Los inversores institucionales podrían duplicar el precio de bitcoin

Con el creciente desarrollo de la infraestructura que se necesita para invertir en criptoactivos, 2018 se convierte en el año de inflexión.

Bitcoin pasó de ser objeto de duras críticas por su uso en mercados ilícitos a titular de los diarios el año pasado. Mientras que algunas criptomonedas generaron ganancias extraordinarias en tiempo récord, la verdadera expectativa gira en torno a cuándo ingresarán al mercado los inversores institucionales. Cada vez hay señales más claras que apuntan a acercar a quienes controlan la mayor parte del capital de inversión del mundo a los criptoactivos.

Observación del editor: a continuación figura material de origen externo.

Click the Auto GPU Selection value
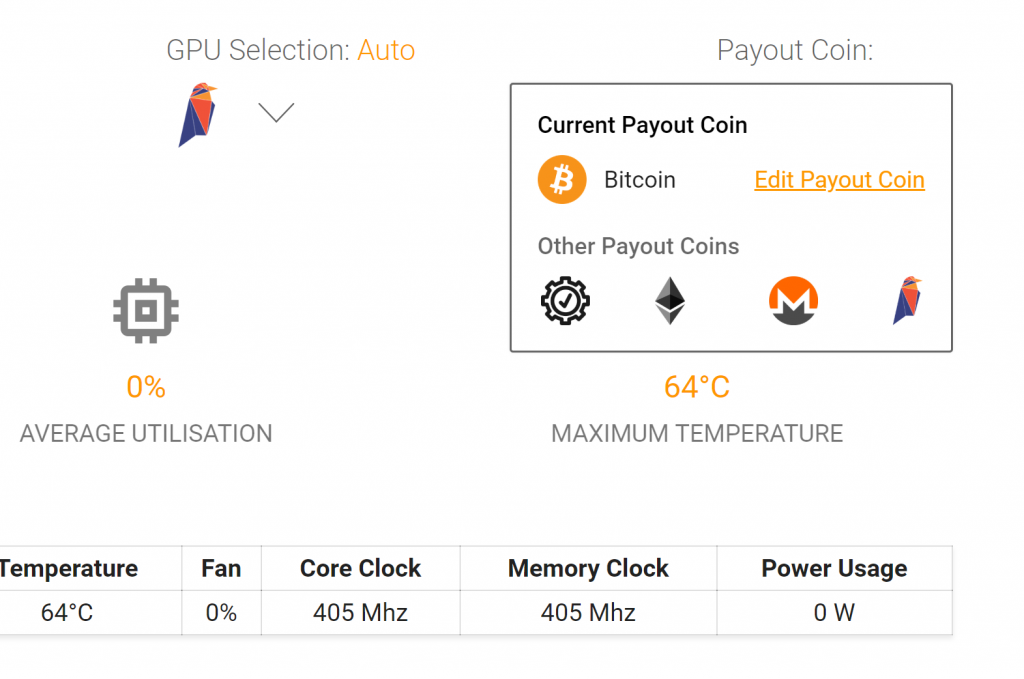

Las instituciones controlan tanto dinero que medio billón de dólares del valor de Apple les pertenece únicamente a ellos, y eso es solo una acción dentro de una sola clase de activos. Si todos los fondos de cobertura y family offices del mercado decidieran invertir una fracción de ese capital a una cartera diversificada de criptomonedas, podrían duplicar el tamaño del sector.

Con el paso del tiempo, las barreras a la adopción de las criptomonedas por parte de los inversores institucionales son cada vez más bajas. El mayor problema que recientemente ha gozado de varios avances es el de la custodia. ¿Cómo hace una empresa que responde ante miles de clientes para garantizar la seguridad de sus criptoactivos?

La infraestructura que resuelve este problema está en pleno desarrollo. Varias soluciones han sido presentadas por compañías acreditadas de la industria en los últimos meses, incluyendo productos de hardware que ayudan a las instituciones a asegurar sus propias criptomonedas y servicios de almacenamiento donde un tercero lo hace por ellas.

También pueden invertir en los futuros de bitcoin recientemente introducidos en la Bolsa Mercantil de Chicago (CME) y en el Mercado de Opciones de la Bolsa de Chicago (CBOE). Estos productos permiten a las instituciones invertir en el sector sin tener que abordar el problema de almacenamiento ellos mismos. Aún más importante, su creación significó el visto bueno a los criptoactivos no solo por parte de los reguladores financieros, sino también por Goldman Sachs, quien ha decidido ayudar a sus clientes a invertir en ellos.

Aunque pueden faltar años para que los inversores institucionales perciban a los criptoactivos como una inversión seria e importante, 2018 se perfila como un año de inflexión para la nueva clase de activo por el creciente desarrollo de la infraestructura que se necesita para bajar las barreras que la mantienen al margen del mainstream.